The coefficient for RELATEDNESS is positive and highly significant in all models. RELATEDNESS has a considerable impact on the likelihood of a domain being chosen as a priority. The coefficient varies between 1.02 and 1.05 in the unconditional model, and between 1.06 and 1.08 in the conditional model. This implies that an increase of one unit in the relatedness of an economic domain to other economic domains in the region increases the odds of it being chosen as a priority by between 2 percent and 8 percent, depending on the model. Hence, regions are more likely to select priority areas when they have related capacities in other economic domains. This confirms H₁. Notably, the observed relations between RELATEDNESS and priority selection are stronger than those reported by Marrocu et al. (2020).

The coefficient for COMPLEXITY is also positive and significant at all levels, although generally at somewhat lower levels of significance. In particular, the significance level of the coefficient drops when we control for whether another region in the same country has chosen an economic domain as a priority (NAT.PRIO). The effect size is also notably lower than that of RELATEDNESS. In both models, a one-unit increase in the complexity of an economic domain is associated with an increase of between 1 percent and 2 percent in the odds of it being selected as a priority.⁶ These findings support H₂. Accordingly, both dimensions of the smart specialization framework (Balland et al. 2018a), RELATEDNESS and COMPLEXITY, whether by accident or design,⁷ influence the decision of whether an economic domain is chosen as a priority in regions’ smart specialization strategies.

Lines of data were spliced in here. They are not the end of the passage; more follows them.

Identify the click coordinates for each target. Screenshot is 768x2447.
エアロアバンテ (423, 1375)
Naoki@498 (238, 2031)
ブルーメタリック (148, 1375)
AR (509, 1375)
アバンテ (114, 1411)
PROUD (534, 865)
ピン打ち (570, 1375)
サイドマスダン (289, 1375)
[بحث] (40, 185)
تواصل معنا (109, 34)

However, the smart specialization framework also proposes an interaction between these two variables, that is, that regions should mainly select complex economic domains related to their current portfolio. To address this, we include an interaction between the two variables in the regression. The results do not show any evidence of an interaction between RELATEDNESS and COMPLEXITY. The interaction term is not significant, and if anything, it tends to be negative. Hence, regions are not more likely to prioritize complex economic domains that are related to their other economic domains than those that are not. While RELATEDNESS and COMPLEXITY individually are useful in predicting the likelihood of a domain being chosen as a priority, there is no positive interaction between the two. Regions tend to prioritize economic domains that are complex regardless of their relatedness, which reflects a tendency to pick winners regardless of the regional economic landscape—quite opposite to the aims of smart specialization (Fedeli et al. 2020). This aligns with the findings of Crescenzi, de Blasio, and Giua (2020) that some regions may select priority areas that are too advanced and, therefore, unrelated to their production system. They also tend to prioritize related economic domains regardless of their levels of complexity. Accordingly, in many instances, the chosen priority is unlikely to contribute to upgrading their economic basis—again, contrary to the aims of smart specialization. Accordingly, H₃ is rejected.

Notably, the unconditional and the conditional models yield very similar results, both for the main and the control variables. No formal test determines whether the conditional model is more appropriate. Nonetheless, this suggests that the unconditional model fits the data well, with the conditional model providing little additional value. Substantially, this supports the idea that regions indeed evaluate each domain as a potential priority, independently of other domains, rather than taking a portfolio approach to the selection of priorities.

Most of the control variables—in particular, GDP and PATENTS—remain nonsignificant. The nonsignificant coefficients also imply that we do not find evidence that more developed regions with a presumably larger capacity—as more innovation output or larger economies reflect—select a larger number of priorities. This is consistent with the findings of Di Cataldo, Monastiriotis, and Rodríguez‐Pose (2021).

We also do not find the employment share of the focal economic domain to have a significant coefficient in any models, although the direction tends to be positive. Hence, we cannot establish whether regions mainly employ smart specialization strategies to promote diversification or to further strengthen existing specializations.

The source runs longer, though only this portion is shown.